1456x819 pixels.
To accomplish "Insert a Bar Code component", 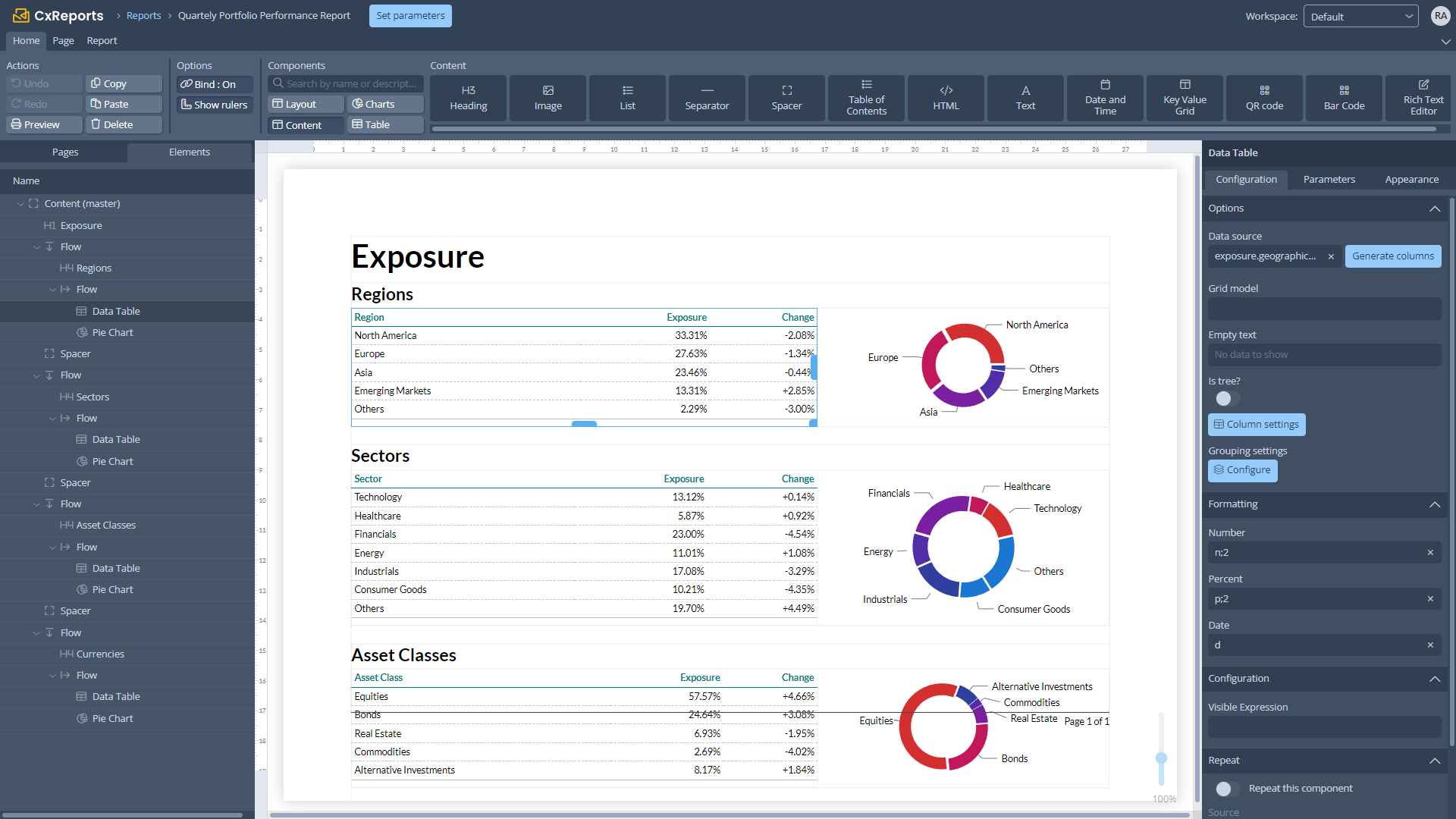I will [1343, 98].
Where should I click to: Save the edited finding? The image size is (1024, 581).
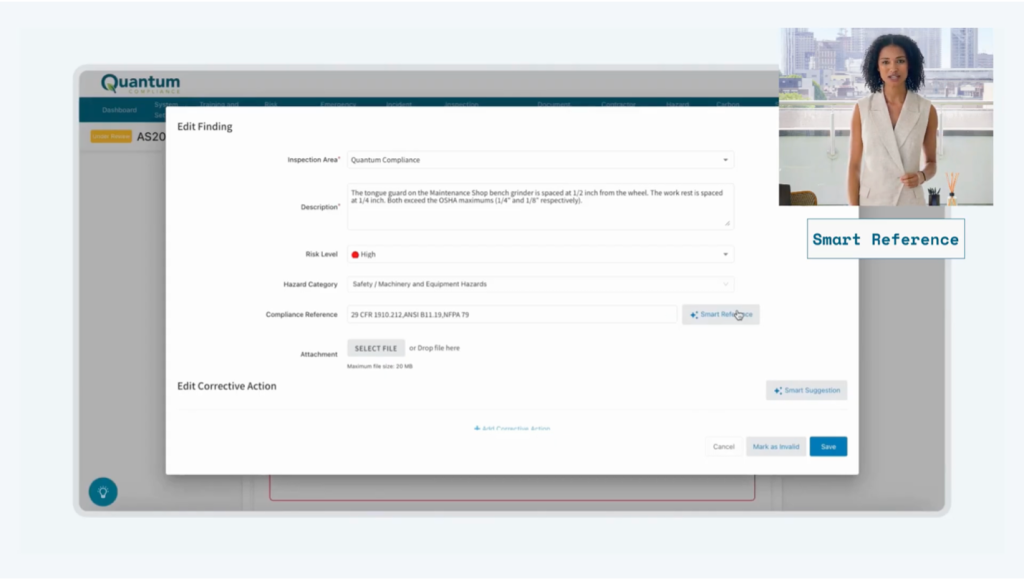coord(828,447)
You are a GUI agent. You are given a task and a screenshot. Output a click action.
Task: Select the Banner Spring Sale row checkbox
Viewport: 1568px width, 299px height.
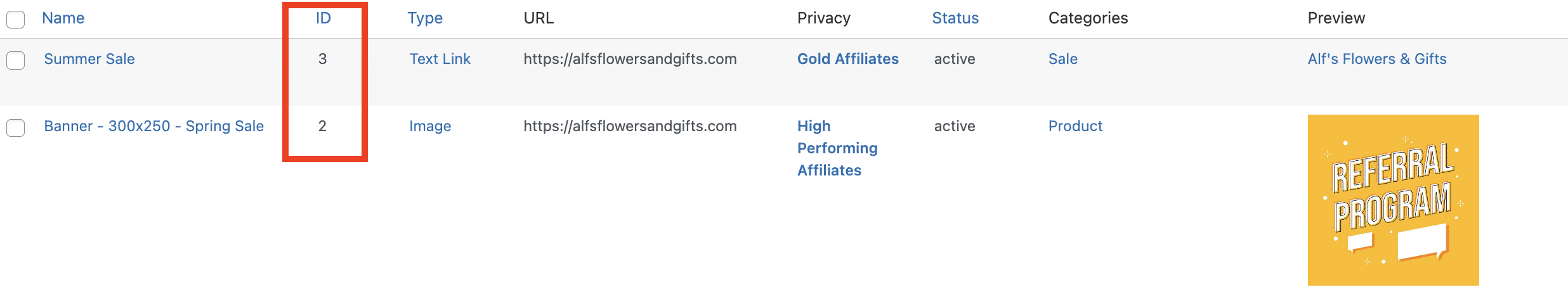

**Exercise goal:**
Please copy out the part of the records that opens with the line containing "You are a GUI" and runs through the end of the records, keeping every line as it stands and leaving the pictures out of your answer.

**The output:**
You are a GUI agent. You are given a task and a screenshot. Output a click action.
Task: Select the Banner Spring Sale row checkbox
Viewport: 1568px width, 299px height.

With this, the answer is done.